_Exercise instructions_
a - According to the abstract on engineering Corynebacterium glutamicum for N-acetyltyramine, which enzyme proved the most promising?
b - Reproduce word for word everything from "ConclusionIn this study, de" down to "improve biotechnological processes." in the abstract on engineering Corynebacterium glutamicum for N-acetyltyramine.
(Selected text begins)
Engineering of Corynebacterium glutamicum for biosynthesis of the pharmaceutically active N-acetyltyramine: establishing and optimizing de novo production
摘要
N-Acetyltyramine is increasingly recognized for its diverse pharmaceutically relevant properties. In particular, it exhibits antimicrobial activity against multi-drug resistant pathogens, which pose a considerable health challenge. Therefore, the demand for a sustainable and efficient N-acetyltyramine production arises.
ResultsHere, we engineered Corynebacterium glutamicum for de novo production of N-acetyltyramine. Heterologous overexpression of different bacterial and insect acetyltransferase genes in a tyramine overproducing strain identified the arylalkylamine N-acetyltransferase from Bombyx mori as the most promising enzyme, resulting in an N-acetyltyramine titer of 5.5 ± 0.3 mM. Design of Experiment-based optimization of the culture medium revealed urea and l-phenylalanine as media components significantly affecting N-acetyltyramine production. Combining media optimization with genetic engineering to balance the expression strength of the genes encoding the l-tyrosine decarboxylase from Levilactobacillus brevis and the arylalkylamine N-acetyltransferase from B. mori increased de novo N-acetyltyramine production to 13.8 ± 0.1 mM (2.5 ± 0.1 g/L). The optimized medium composition was also transferable to the production of other l-tyrosine derivatives, tyramine and tyrosol, increasing their titers by 24% and 44%, respectively. In addition, supplementing the established N-acetyltyramine producing strain with propionate as a second carbon source enabled the production of N-propionyltyramine. To the best of our knowledge, this represents the first report describing biotechnological production of N-propionyltyramine.
ConclusionIn this study, de novo N-acetyltyramine production was established and substantially increased through the combined implementation of metabolic engineering and media optimization strategies. The successful transfer of the optimized medium to enhance the production of additional l-tyrosine derivatives underscores the potential of integrating genetic engineering with culture media refinement to improve biotechnological processes.
(Selected text ends)
(Entries supplied begins)
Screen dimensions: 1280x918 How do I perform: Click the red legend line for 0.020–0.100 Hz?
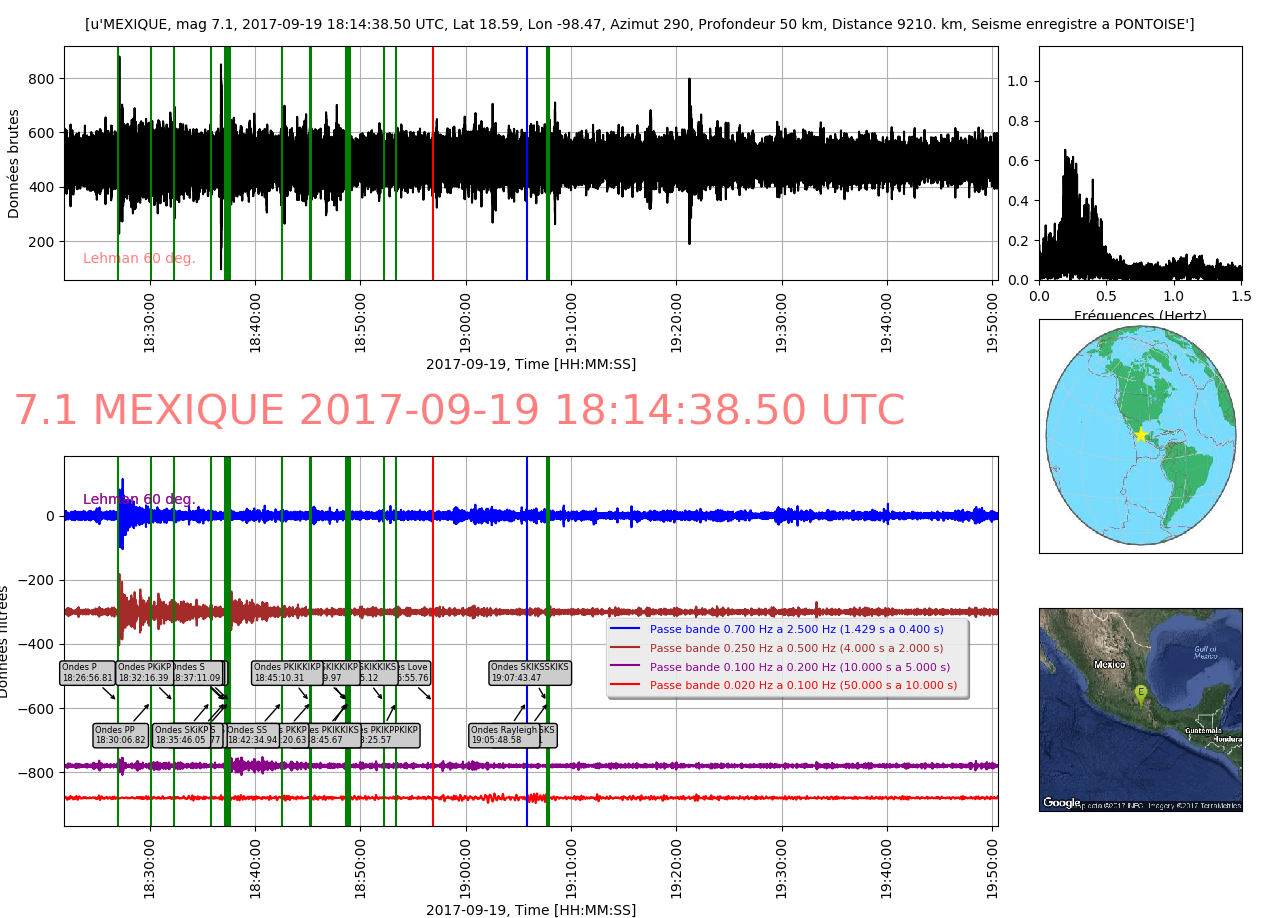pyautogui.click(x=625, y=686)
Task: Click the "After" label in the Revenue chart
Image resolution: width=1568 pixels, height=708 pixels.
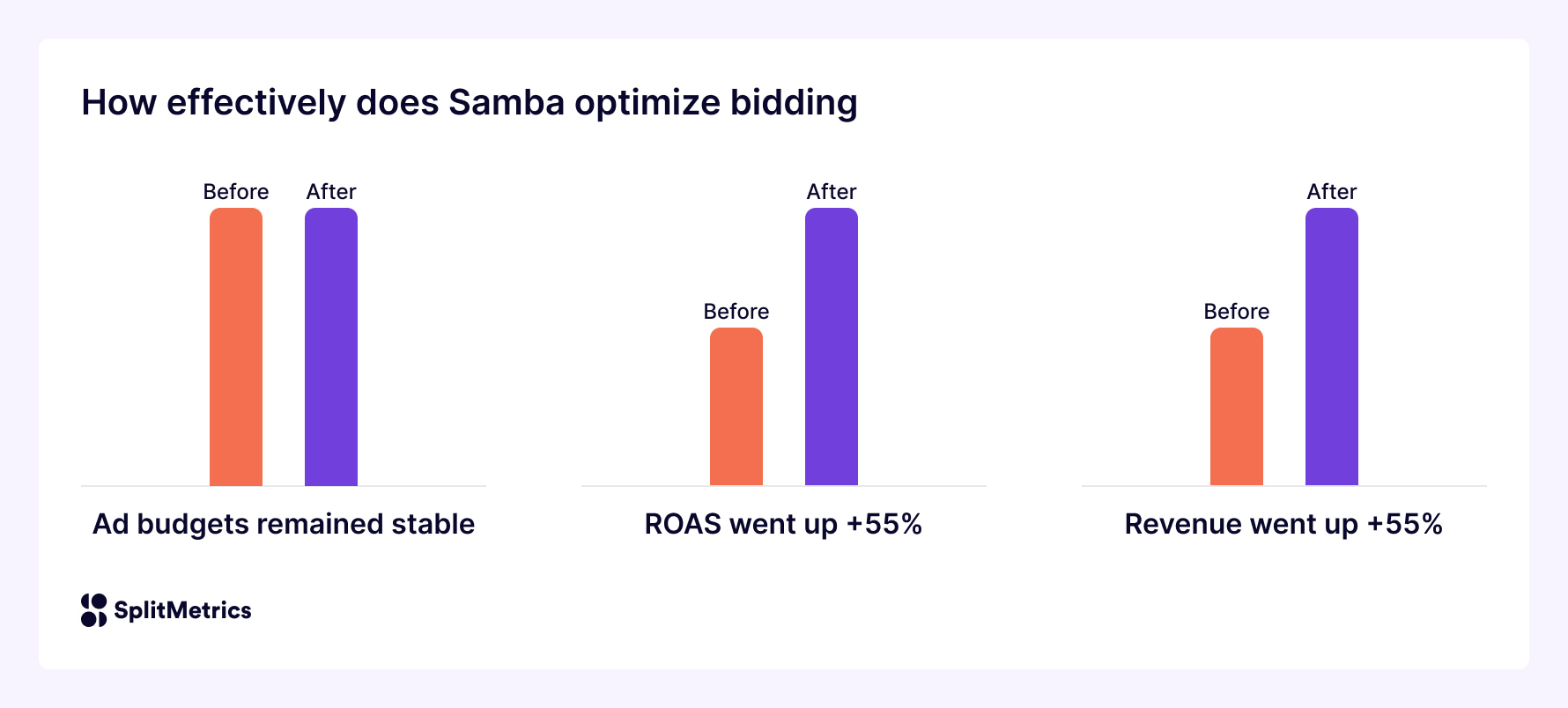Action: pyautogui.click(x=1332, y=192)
(Entries supplied ends)
_Results for the exercise_
a - The arylalkylamine N-acetyltransferase from Bombyx mori.

b -
ConclusionIn this study, de novo N-acetyltyramine production was established and substantially increased through the combined implementation of metabolic engineering and media optimization strategies. The successful transfer of the optimized medium to enhance the production of additional l-tyrosine derivatives underscores the potential of integrating genetic engineering with culture media refinement to improve biotechnological processes.